Trump waves to crowd as he leaves New York Times Tuesday. CREDIT: AP/Mark Lennihan

Trump waves to crowd as he leaves New York Times Tuesday. CREDIT: AP/Mark Lennihan

Donald Trump spouted incoherent anti-scientific nonsense on climate change at length with New York Times reporters and editors Tuesday — and they totally fell for it.

Ignoring most of what he actually said, the Times ran a story, “Trump, in Interview, Moderates Views but Defies Conventions,” which opens, “President-elect Donald J. Trump on Tuesday tempered some of his most extreme campaign promises … pledging to have an open mind about climate change.” (Emphasis added.)

Why does the Times say Trump has an “open mind” on climate? Because Trump said he has an “open mind” on climate. In fact, he said it six times in the span of a few minutes.

Pay no attention to the hardcore climate denier that Trump named his chief White House strategist, the hardcore climate denier Trump put in charge of the EPA transition (and who is on the shortlist to run the EPA), the climate action opponent Trump named as his Chief of Staff, the fossil fuel executives and lobbyists overseeing his transition for the departments of Energy and Interior, and the conservative Supreme Court judge he can name who would be the fifth vote to block the EPA’s modest domestic climate plan.

And, whatever you do, pay no attention to what else Trump said in that interview (transcript here). Here he is on climate science:

“It’s a very complex subject. I’m not sure anybody is ever going to really know…. they say they have science on one side but then they also have those horrible emails that were sent between the scientists…. Terrible. Where they got caught, you know, so you see that and you say, what’s this all about. I absolutely have an open mind.”

Seriously. He has an open mind, but he doubts scientists will ever know the truth about climate change, not to mention those “terrible” emails (which were in fact a true nothingburger, as seven independent inquiriesconcluded).

Here is Trump speaking to columnist Tom Friedman about climate deniers:

But a lot of smart people disagree with you. I have a very open mind. And I’m going to study a lot of the things that happened on it and we’re going to look at it very carefully. But I have an open mind.

Here is Trump explaining his view of the superstorms (like Sandy) that have hit New York City (Arthur Sulzberger Jr is the publisher):

SULZBERGER: Well, since we’re living on an island, sir, I want to thank you for having an open mind. We saw what these storms are now doing, right? We’ve seen it personally. Straight up.

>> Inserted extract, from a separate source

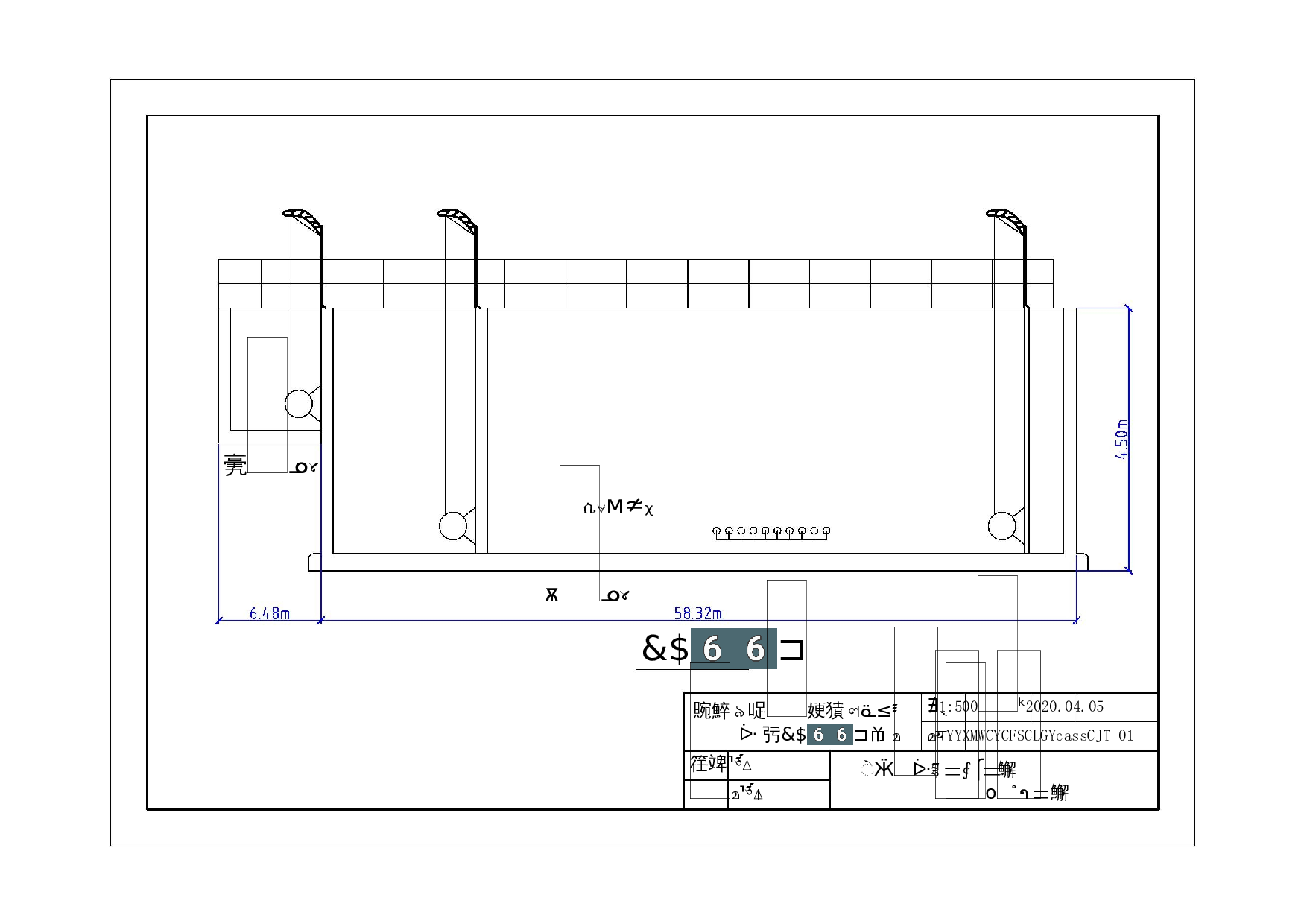Click the arrow tick atop 4.50m dimension
1307x924 pixels.
pos(1129,307)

FRIEDMAN: But you have an open mind on this?

TRUMP: I do have an open mind. And we’ve had storms always, Arthur.

SULZBERGER: Not like this.

TRUMP: You know the hottest day ever was in 1890-something, 98. You know, you can make lots of cases for different views. I have a totally open mind.

We’ve always had storms. And some day in the 1890s century was the hottest day ever? No, it actually wasn’t — and in any case it is the global trend that matters. As the director of NASA’s Goddard Institute for Space Studies recently tweeted:

No doubt that’s why Trump campaigned on zeroing out all climate research and, as the Guardian just reported, “Trump to scrap Nasa climate research in crackdown on ‘politicized science’.”
But the Times insists you’re missing the whole point, which is that Trump was “pledging to have an open mind about climate change.”
You may have noticed a pattern whereby Trump quotes (or mangles) a climate science denial talking point and then says, “I have an open mind.” It’s almost like somebody told him to keep repeating that reassuring mantra whenever he dove into denial talking points too much, like when he said: “Sometimes I’ll say I’m actually an environmentalist and people will smile in some cases, and other people that know me understand that’s true. Open mind.”
This is a brilliant rhetorical trick. Trump keeps repeating “open mind” not because he has one, but because that’s what he wants his listeners to come away with — no wonder some have called his tricks hypnosis or even Trumpnosis.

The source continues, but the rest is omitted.